Goal of the exercise:
Copy the records below verbatim, from the line containing "The image size is (859, 837)." through the line containing "pyautogui.click(x=580, y=173)", including both of those lines.

Task data:
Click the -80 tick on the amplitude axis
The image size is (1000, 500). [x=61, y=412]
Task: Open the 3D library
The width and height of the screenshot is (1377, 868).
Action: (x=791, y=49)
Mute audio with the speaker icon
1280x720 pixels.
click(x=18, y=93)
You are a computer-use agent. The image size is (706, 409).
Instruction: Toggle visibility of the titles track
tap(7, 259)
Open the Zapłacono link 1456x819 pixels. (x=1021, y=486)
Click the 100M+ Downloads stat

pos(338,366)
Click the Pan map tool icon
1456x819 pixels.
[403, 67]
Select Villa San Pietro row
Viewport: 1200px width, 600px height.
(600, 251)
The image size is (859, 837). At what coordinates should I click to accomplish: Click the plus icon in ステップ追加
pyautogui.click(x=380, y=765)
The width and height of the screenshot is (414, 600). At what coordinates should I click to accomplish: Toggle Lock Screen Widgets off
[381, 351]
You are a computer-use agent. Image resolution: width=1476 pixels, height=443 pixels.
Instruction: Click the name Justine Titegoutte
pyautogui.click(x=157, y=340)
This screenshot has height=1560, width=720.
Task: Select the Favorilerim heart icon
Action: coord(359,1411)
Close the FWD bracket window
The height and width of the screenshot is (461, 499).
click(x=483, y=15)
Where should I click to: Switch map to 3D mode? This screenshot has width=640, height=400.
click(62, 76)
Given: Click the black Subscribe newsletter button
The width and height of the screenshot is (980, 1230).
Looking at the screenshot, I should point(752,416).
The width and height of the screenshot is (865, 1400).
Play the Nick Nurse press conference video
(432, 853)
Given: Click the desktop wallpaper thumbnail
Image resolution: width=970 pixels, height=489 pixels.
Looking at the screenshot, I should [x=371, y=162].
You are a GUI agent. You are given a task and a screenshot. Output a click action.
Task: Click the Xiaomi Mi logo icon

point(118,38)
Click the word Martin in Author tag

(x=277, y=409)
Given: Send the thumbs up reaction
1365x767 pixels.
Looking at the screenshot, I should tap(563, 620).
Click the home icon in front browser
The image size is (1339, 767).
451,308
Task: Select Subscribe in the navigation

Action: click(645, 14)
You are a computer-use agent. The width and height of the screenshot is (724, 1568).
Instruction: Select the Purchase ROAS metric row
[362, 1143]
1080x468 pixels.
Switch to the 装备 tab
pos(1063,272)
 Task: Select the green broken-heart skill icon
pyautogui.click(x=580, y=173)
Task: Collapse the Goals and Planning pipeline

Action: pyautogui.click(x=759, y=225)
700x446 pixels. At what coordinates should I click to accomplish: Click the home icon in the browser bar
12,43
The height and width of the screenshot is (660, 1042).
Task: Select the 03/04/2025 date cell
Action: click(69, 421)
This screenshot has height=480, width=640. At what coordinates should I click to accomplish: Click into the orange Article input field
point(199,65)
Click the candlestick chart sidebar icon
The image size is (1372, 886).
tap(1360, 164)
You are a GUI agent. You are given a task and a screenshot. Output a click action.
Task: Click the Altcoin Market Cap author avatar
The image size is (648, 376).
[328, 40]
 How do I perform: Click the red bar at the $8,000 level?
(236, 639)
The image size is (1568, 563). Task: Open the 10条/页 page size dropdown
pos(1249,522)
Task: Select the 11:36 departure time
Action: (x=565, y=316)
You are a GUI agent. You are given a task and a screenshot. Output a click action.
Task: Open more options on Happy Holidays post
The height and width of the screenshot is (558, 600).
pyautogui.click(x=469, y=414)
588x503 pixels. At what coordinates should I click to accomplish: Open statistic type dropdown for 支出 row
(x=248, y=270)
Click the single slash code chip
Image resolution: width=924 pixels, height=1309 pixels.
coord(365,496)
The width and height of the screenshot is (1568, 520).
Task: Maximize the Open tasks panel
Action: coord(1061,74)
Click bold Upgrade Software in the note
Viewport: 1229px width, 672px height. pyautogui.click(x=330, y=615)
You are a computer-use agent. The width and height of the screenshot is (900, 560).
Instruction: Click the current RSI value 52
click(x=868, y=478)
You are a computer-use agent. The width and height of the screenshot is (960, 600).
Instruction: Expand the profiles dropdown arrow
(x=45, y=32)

Solution to this exercise:
The image size is (859, 837). At what coordinates should I click to accomplish: Click the plus icon in ステップ追加
pyautogui.click(x=380, y=765)
The width and height of the screenshot is (414, 600). At what coordinates should I click to accomplish: Toggle Lock Screen Widgets off
[381, 351]
You are a computer-use agent. Image resolution: width=1476 pixels, height=443 pixels.
Instruction: Click the name Justine Titegoutte
pyautogui.click(x=157, y=340)
This screenshot has height=1560, width=720.
Task: Select the Favorilerim heart icon
Action: coord(359,1411)
Close the FWD bracket window
The height and width of the screenshot is (461, 499).
click(x=483, y=15)
Where should I click to: Switch map to 3D mode? This screenshot has width=640, height=400.
click(62, 76)
Given: Click the black Subscribe newsletter button
The width and height of the screenshot is (980, 1230).
Looking at the screenshot, I should point(752,416).
The width and height of the screenshot is (865, 1400).
Play the Nick Nurse press conference video
(432, 853)
Given: Click the desktop wallpaper thumbnail
Image resolution: width=970 pixels, height=489 pixels.
Looking at the screenshot, I should [x=371, y=162].
You are a GUI agent. You are given a task and a screenshot. Output a click action.
Task: Click the Xiaomi Mi logo icon

point(118,38)
Click the word Martin in Author tag

(x=277, y=409)
Given: Send the thumbs up reaction
1365x767 pixels.
Looking at the screenshot, I should tap(563, 620).
Click the home icon in front browser
The image size is (1339, 767).
451,308
Task: Select Subscribe in the navigation

Action: click(645, 14)
You are a computer-use agent. The width and height of the screenshot is (724, 1568).
Instruction: Select the Purchase ROAS metric row
[362, 1143]
1080x468 pixels.
Switch to the 装备 tab
pos(1063,272)
 Task: Select the green broken-heart skill icon
pyautogui.click(x=580, y=173)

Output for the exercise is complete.